Succeeding John S. Watson , Michael Wirth became the Chief Executive and Chairman of the Board of one of the highest privately-held total carbon emissions companies in the energy sector. That company is Chevron.
Prior to the start of his career, in 1982 Wirth obtained a bachelor’s degree in chemical Engineering from the University of Colorado. Before the end of the year, he started his first job at Chevron where he has remained ever since.
He has worked across several sectors for the company before making his way up to the position of CEO and Chairman of the Board. One of his first major roles within the company was in 2001 when he became President of Marketing for Chevron Asia, Africa, Africa and Middle East.
In 2017, he served as vice chairman of the board, a role which included a two-year tenure as Chevron’s executive Vice President of Midstream and Development. In this role, Wirth was responsible for the company’s shipping, supply and trading, and pipeline and power operating units, as well as for Chevron’s strategy, business development, and corporate affairs.
From 2006 to 2017, Wirth served as Chevron’s Executive Vice President of Downstream and Chemicals, which followed on from his position as President of Global Supply and Trading which he held from 2003 to 2006.
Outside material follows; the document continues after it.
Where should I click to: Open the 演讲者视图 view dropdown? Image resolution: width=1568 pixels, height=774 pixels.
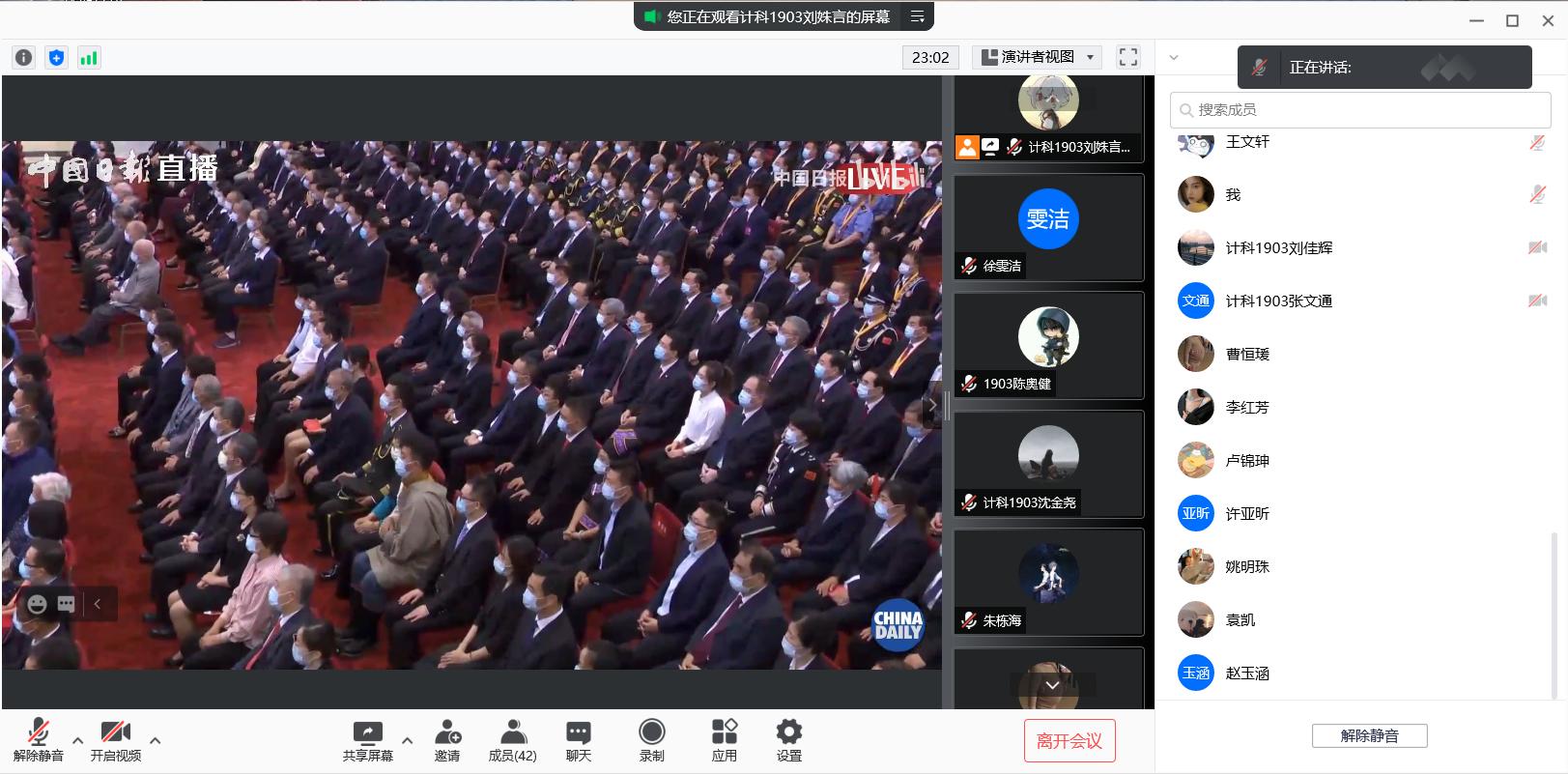[1038, 57]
In addition to his roles at Chevron, Wirth also is a member of the Board of Directors of Catalyst as well as Chairman of the Board of the American Petroleum Institute. He is a member of the National Petroleum Council, the Business Roundtable, the World Economic Forum International Business Council and the American Society of Corporate Executives.
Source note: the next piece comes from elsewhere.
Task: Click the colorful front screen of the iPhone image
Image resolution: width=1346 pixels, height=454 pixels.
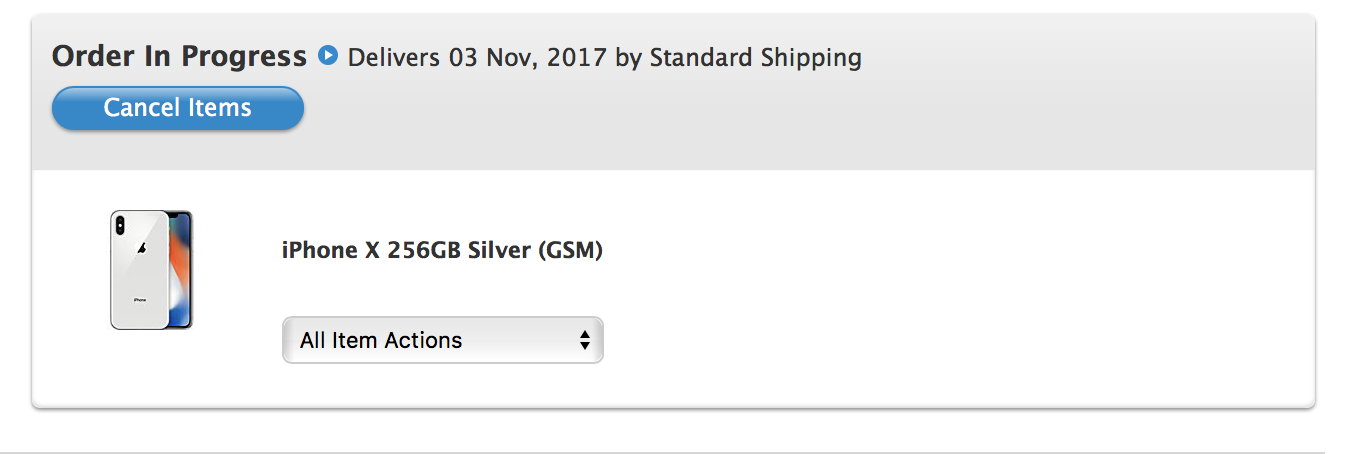Action: 179,268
As a well-known company in the energy sector, Chevron was originally founded in 1879 in California, United States. Active in more than 180 countries, the company is the second-largest descendant of Standard Oil and was first named the Standard Oil Company of California. Wirth’s expertise and leadership have helped it grow through modern times to become a true industry leader.
Most recently, Chevron announced that it had deployed sensor-affixed drones to detect emissions in the U.S. Gulf of Mexico. According to the company, it is one of the first in the industry to achieve the feat.
The Gulf of Mexico has some of the lowest carbon intensity production within Chevron's portfolio. It averages an intensity of 6 kg carbon equivalent per barrel of oil equivalent, a fraction of the global average.